顧客企業の余剰人員を受け入れ
専門分野のプロに育てる

 BPOセンターの社員には「受託した業務を淡々とこなせばいい」という意識はないという。「顧客企業のメンバーの一員という意識が強く、当社社員はお客さまと同じ目線で業務の改善に励み、お客さまにフィードバックしています。それが熊本品質というお客さまからの高い評価につながっているのです」。

 社員が意欲的に働く背景には、BBSの「正社員として採用し2年でプロに育てる」という強い意志がある。

ビジネスブレイン太田昭和の熊本にあるBPOセンター

「短時間の人も正社員として採用しています。働き方の多様化に対応するためサテライトオフィスを作ったり、士業を目指すキャリアパスも用意しています」

「High Value BPO」の範囲は広く、顧客企業が希望すれば、業務の大半を委託することができる。ある企業では大半のバックオフィス業務をBPOに出してしまい、各業務を担当する社員が一人ずつしか置かないう極限のスリム化を実現した。その時「BPOを導入したことにより生じる余剰人員の処遇の問題」が起こる。

「定型業務を長年担当してきた人は、確かにBPOに仕事を奪われます。その場合の選択肢は3つ、退職する、新しい仕事を覚える、そしてBPOセンターに出向あるいは転籍する。ある会社で給与計算ばかり担当してきた人を受け入れたことがあります。一見給与計算のプロのようですが、自社以外の経験がない。ところが当社では製造業、流通業など多種多様な企業のあらゆる給与計算を担当しなければならず、本当の給与計算のプロになりました」

 業務をBPOに移管させると、顧客企業ではそれらの実務経験を積むことが困難になるため、BPOセンターでは顧客企業の若手社員の研修も請け負っている。自社と他社の業務を経験させてスキルを身に付けさせて顧客企業へ戻すわけだ。

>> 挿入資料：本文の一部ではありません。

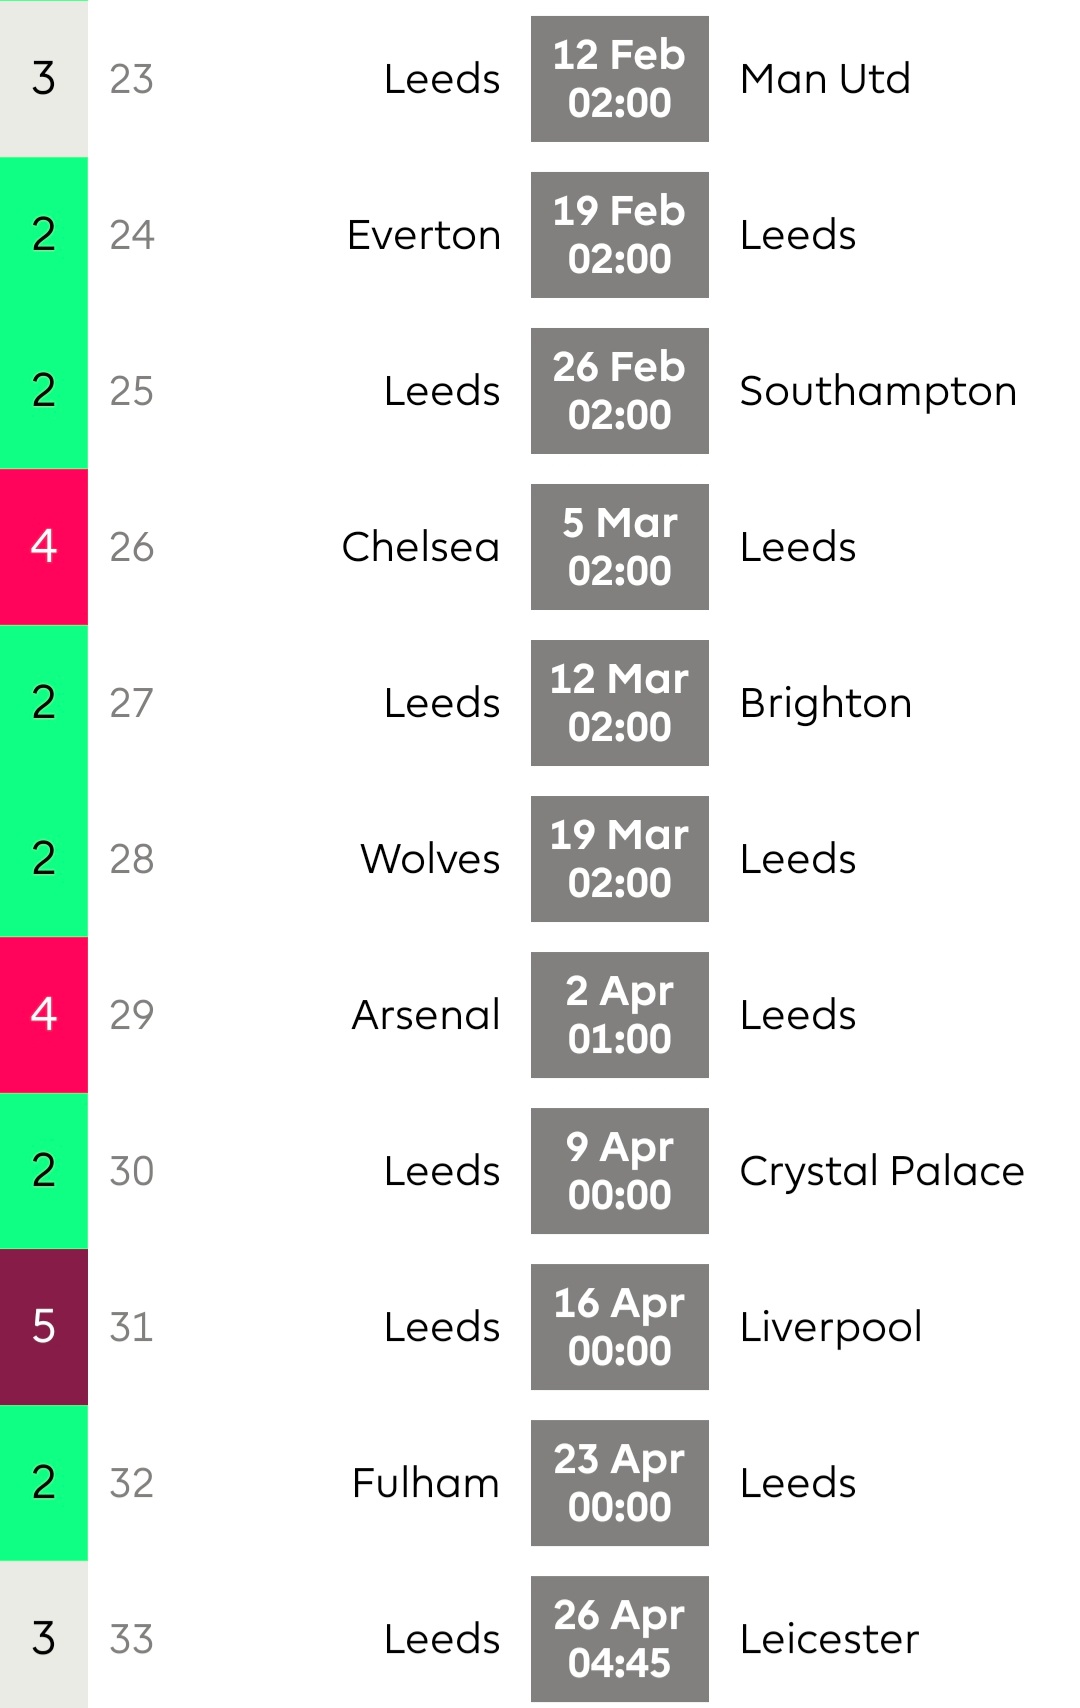
Task: Click the 12 Feb 02:00 kickoff box
Action: [x=619, y=79]
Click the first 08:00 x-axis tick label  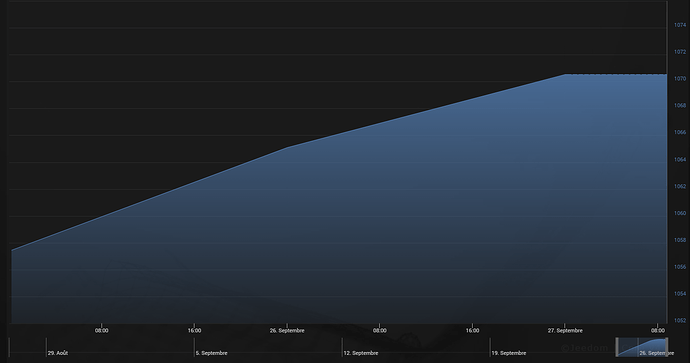tap(102, 330)
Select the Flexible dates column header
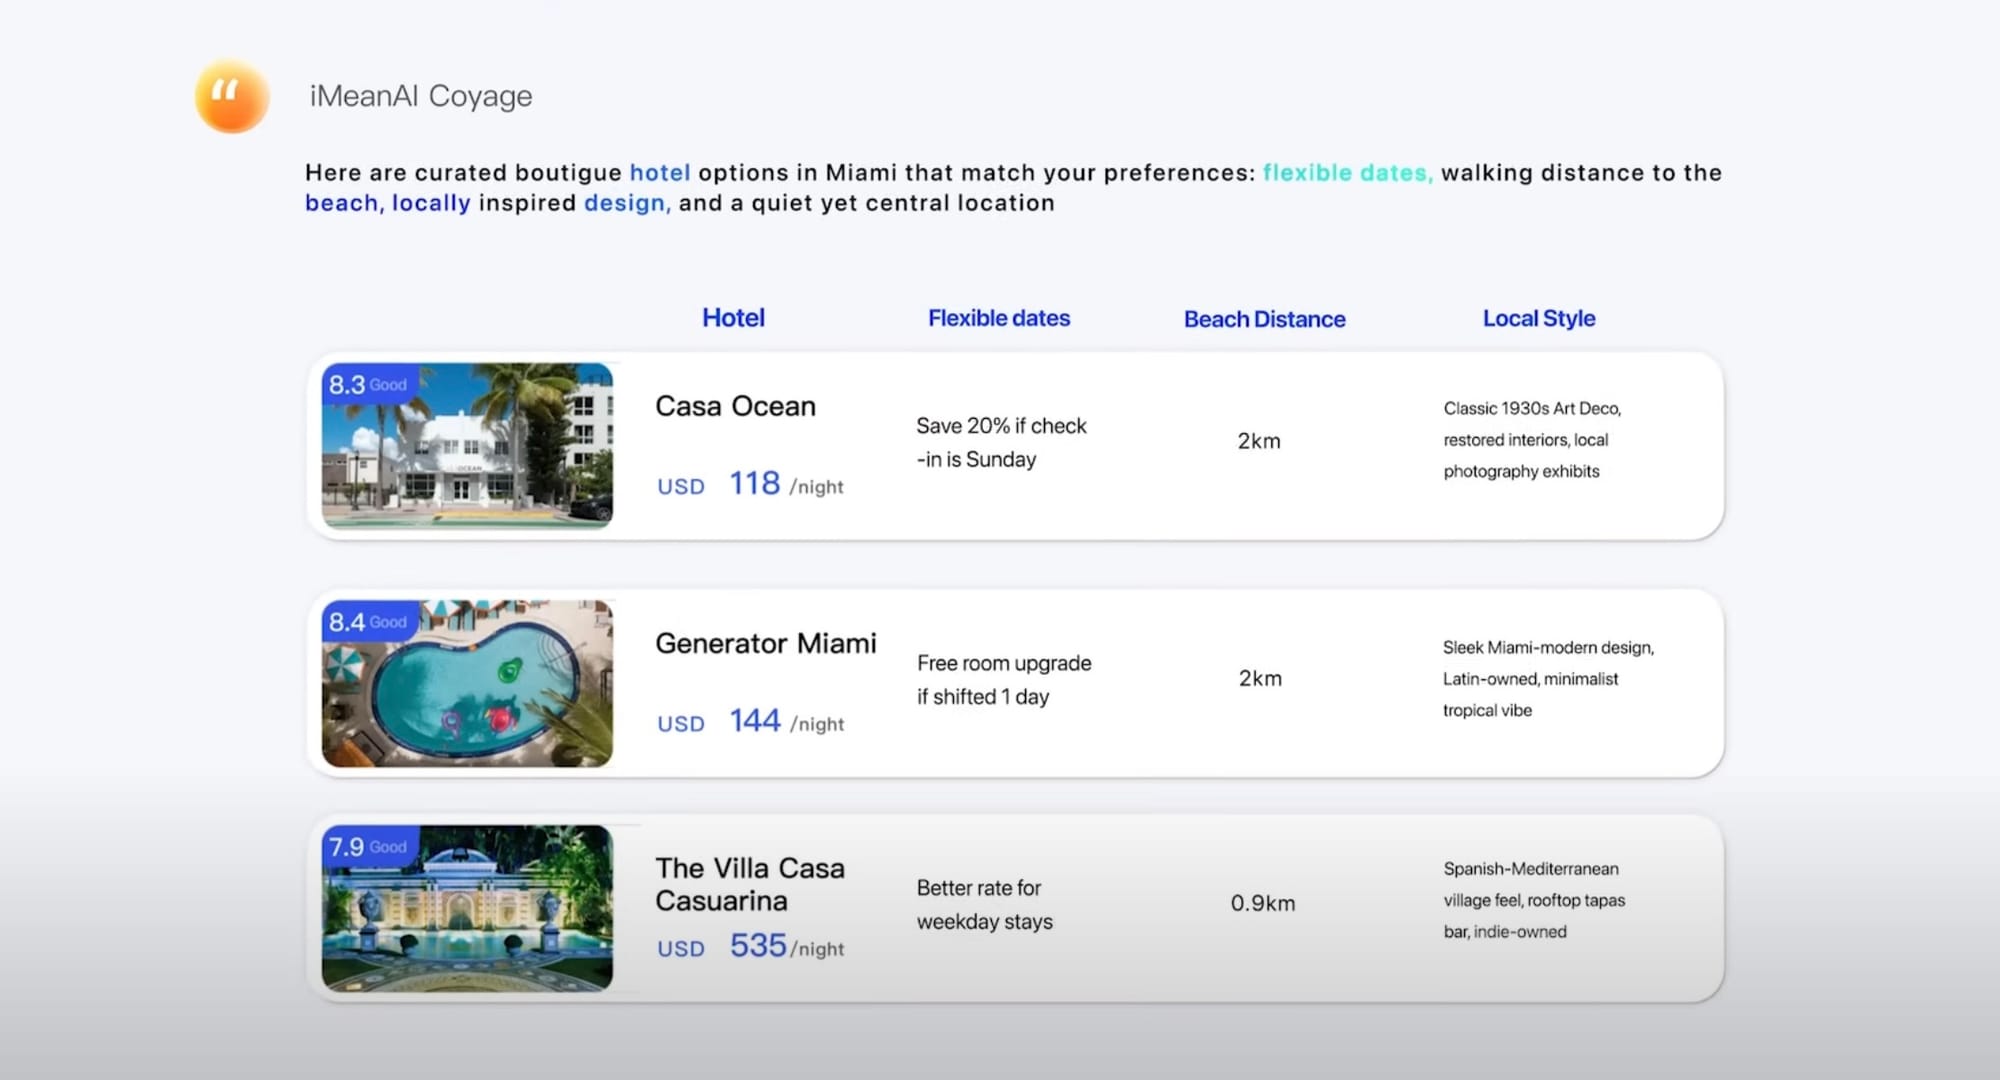Viewport: 2000px width, 1080px height. (998, 318)

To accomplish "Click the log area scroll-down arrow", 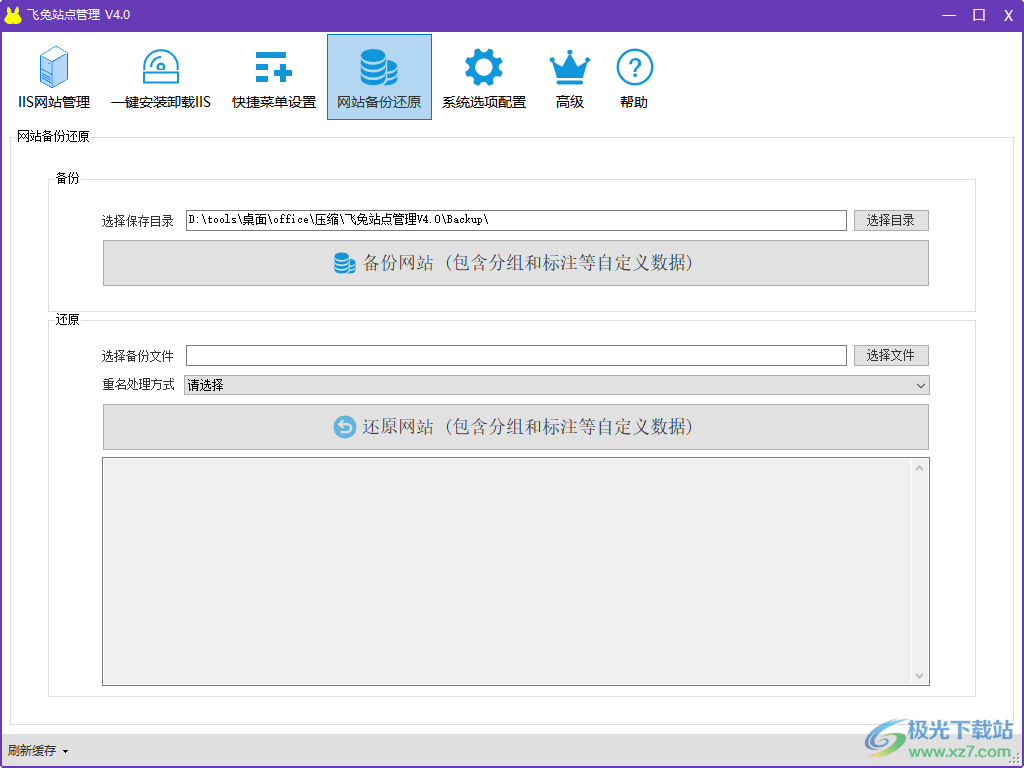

 このようにBPOを利用すると、企業のほとんどの業務を委託することができる。専門的で高度な業務にとどまらず、社員寮や駐車場の管理まで要望があれば応える。そのため業務を取り上げられる顧客企業の管理職が抵抗勢力になることもある。BPOを活用した働き方改革を実現するためには、経営者の強い意志が不可欠である一方、BPOを実施した後の顧客(担当者も含む)とBPOとの関係も相互理解していくプロセスも重要といえよう。